Tahlil digelar setelah tiga orang perwakilan mereka keluar dari ruang Komisi
III DPRD Kota Mojokerto usai menyampaikan aspirasi ke Kepala Dinas Pendidikan
Kota Mojokerto, Novi Raharjo dan Wakil Ketua Komisi III, Cholid Virdaus.
Gelar
tahlilan ditengah demo yang dijaga ketat aparat kepolisian setempat itu sempat
menarik perhatian warga yang tengah melintas di jalan protokol Kota Mojokerto
tersebut.
Slamet,
salah satu koordinator aksi mengatakan, PMII tegas menolak Permendikbud Nomor
23 Tahun 2017 tentang Hari Sekolah yang mengusung program full day scholl karena
berpotensi mengikis pendidikan non formal, seperti madrasah diniyah (madin), taman
pendidikan Alquran (TPQ) dan pendidikan keagamaan di dunia pesantren.
“Peneerapan
delapan jam sekolah dalam Permendikbud Nomor 23 Tahun 2017 akan menghambat
proses belajar mengajar di madin. Selain itu, juga akan mengurangi jam bermain,
istirahat dan berkumpul dengan keluarga," cetusnya.
Disisi
lain, FDS berdampak pada beban biaya bagi orang tua murid. “FDS memicu keresahan di masyarakat. Sehingga
secara tegas PC PMII Mojokerto menolak program full days school dan meminta pemerintan
mencabut Permendikbud itu,” tandas Slamet.
Sementara
itu, usai menerima perwakilan aktivis PMII, Wakil Ketua Komisi 3, Cholid Virdaus mengatakan
pihaknya akan menampung masukan dan aspriasi mereka. "Memang banyak kekawatiran
masyarakat terutama yang berbasis pesantren jika ini diterapkan. Masukan ini
akan menjadi bahan kita karena pada bulan September besok, kita akan ke
Kemenetrian untuk konsultasi," ujarnya.
Kepala
Dinas Pendidikan Kota Mojokerto, Novi Rahardjo tak menampik jika banyak pihak
yang menyatakan keberatan terhadap penerapan program FDS atau sekolah lima hari.
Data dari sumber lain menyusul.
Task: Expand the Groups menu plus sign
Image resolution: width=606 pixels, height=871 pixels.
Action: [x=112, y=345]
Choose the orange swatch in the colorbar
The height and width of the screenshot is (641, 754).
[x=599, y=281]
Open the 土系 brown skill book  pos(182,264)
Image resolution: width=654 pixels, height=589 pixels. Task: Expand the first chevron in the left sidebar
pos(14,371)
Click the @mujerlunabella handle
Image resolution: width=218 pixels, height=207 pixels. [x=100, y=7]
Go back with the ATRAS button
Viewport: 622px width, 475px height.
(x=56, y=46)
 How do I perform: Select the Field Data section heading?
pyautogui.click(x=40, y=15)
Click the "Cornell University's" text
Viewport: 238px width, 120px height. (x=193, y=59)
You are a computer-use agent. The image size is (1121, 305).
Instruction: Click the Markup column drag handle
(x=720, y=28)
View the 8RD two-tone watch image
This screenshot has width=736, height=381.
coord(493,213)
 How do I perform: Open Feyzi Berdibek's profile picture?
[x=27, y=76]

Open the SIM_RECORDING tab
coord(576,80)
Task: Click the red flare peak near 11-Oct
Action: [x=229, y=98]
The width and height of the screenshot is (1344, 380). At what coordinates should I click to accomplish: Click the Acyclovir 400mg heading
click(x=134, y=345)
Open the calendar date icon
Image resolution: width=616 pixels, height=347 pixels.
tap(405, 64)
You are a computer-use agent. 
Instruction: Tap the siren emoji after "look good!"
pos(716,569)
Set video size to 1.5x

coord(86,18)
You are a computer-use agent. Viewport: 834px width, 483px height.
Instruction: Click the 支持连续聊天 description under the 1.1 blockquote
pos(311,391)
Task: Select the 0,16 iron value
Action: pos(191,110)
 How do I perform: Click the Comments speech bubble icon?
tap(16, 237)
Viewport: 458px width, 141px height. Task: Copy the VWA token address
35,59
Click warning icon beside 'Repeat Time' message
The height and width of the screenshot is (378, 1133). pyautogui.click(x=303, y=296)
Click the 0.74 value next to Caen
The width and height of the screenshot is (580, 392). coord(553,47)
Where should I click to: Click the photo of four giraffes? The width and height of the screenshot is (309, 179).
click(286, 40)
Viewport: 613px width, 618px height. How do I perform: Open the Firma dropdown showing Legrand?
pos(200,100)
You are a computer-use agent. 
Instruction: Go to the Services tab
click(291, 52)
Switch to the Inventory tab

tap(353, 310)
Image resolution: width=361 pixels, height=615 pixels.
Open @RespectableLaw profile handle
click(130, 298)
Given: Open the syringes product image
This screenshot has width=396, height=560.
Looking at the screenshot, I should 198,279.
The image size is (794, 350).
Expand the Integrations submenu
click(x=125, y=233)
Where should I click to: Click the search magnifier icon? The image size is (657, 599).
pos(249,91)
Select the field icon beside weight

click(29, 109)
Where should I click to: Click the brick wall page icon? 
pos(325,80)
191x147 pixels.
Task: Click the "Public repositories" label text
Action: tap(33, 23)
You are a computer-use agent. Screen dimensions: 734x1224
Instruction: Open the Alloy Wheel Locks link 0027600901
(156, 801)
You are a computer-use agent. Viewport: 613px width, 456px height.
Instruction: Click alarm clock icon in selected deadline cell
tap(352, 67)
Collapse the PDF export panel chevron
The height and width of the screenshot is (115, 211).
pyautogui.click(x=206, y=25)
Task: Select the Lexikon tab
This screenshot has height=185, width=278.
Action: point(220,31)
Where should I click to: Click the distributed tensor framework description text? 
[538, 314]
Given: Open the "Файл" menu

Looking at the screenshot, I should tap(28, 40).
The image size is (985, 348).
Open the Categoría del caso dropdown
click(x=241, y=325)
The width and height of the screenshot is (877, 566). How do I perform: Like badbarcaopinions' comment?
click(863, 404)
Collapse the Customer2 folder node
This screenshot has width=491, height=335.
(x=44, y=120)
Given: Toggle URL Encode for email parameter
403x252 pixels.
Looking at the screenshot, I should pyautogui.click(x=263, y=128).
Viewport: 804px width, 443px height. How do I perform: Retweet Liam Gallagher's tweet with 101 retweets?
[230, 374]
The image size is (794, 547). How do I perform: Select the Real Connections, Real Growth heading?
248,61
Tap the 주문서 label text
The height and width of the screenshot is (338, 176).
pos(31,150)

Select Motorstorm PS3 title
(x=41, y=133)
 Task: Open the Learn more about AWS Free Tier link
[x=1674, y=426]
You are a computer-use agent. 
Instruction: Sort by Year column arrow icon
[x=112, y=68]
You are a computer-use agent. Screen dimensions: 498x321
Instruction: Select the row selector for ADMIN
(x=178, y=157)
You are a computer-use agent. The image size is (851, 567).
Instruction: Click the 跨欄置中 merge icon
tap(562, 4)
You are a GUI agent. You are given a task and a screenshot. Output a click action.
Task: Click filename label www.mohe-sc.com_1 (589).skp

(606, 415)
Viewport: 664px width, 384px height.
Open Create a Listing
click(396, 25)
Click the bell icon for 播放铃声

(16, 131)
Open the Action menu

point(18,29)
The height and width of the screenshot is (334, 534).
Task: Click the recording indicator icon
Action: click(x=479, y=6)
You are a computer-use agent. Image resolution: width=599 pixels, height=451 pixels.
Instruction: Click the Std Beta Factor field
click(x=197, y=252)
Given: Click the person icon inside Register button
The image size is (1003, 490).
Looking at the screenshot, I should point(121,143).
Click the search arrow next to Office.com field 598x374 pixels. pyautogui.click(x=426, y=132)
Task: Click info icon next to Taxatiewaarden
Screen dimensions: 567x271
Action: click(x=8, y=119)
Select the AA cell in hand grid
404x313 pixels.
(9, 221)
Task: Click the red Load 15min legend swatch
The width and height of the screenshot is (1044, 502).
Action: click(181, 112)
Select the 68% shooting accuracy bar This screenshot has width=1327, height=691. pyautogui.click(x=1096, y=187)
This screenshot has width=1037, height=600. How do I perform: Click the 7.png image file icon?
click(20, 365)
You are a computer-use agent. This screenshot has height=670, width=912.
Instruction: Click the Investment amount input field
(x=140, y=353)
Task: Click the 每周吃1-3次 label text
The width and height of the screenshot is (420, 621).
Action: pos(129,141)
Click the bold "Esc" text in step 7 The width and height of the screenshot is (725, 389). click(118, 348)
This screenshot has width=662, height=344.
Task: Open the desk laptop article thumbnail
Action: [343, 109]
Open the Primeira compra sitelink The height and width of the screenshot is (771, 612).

Namun, karena Presiden Joko Widodo menyatakan progam itu tidak wajib dan akan
diganti dengan Peraturan Presiden tentang Penguatan Karakter, maka keberatan
terhadap program itu tidak perlu lagi.
“Justru
kesempatan pihak yang menolak untuk mengakomodasi pasal-pasal yang nantinya ada
di Peraturan Presiden,” katanya.
Artinya
grade naik, lanjut Novi, otomatis Permendikbud ini sudah tidak berlaku karena
menunggu Perpres.
“Di Kota
Mojokerto, untuk sekolah negeri program FDS tidak diberlakukan. Tapi ada juga
sekolah swasta yang sudah menerapkan program FDS sebelum adanya Permendikbud.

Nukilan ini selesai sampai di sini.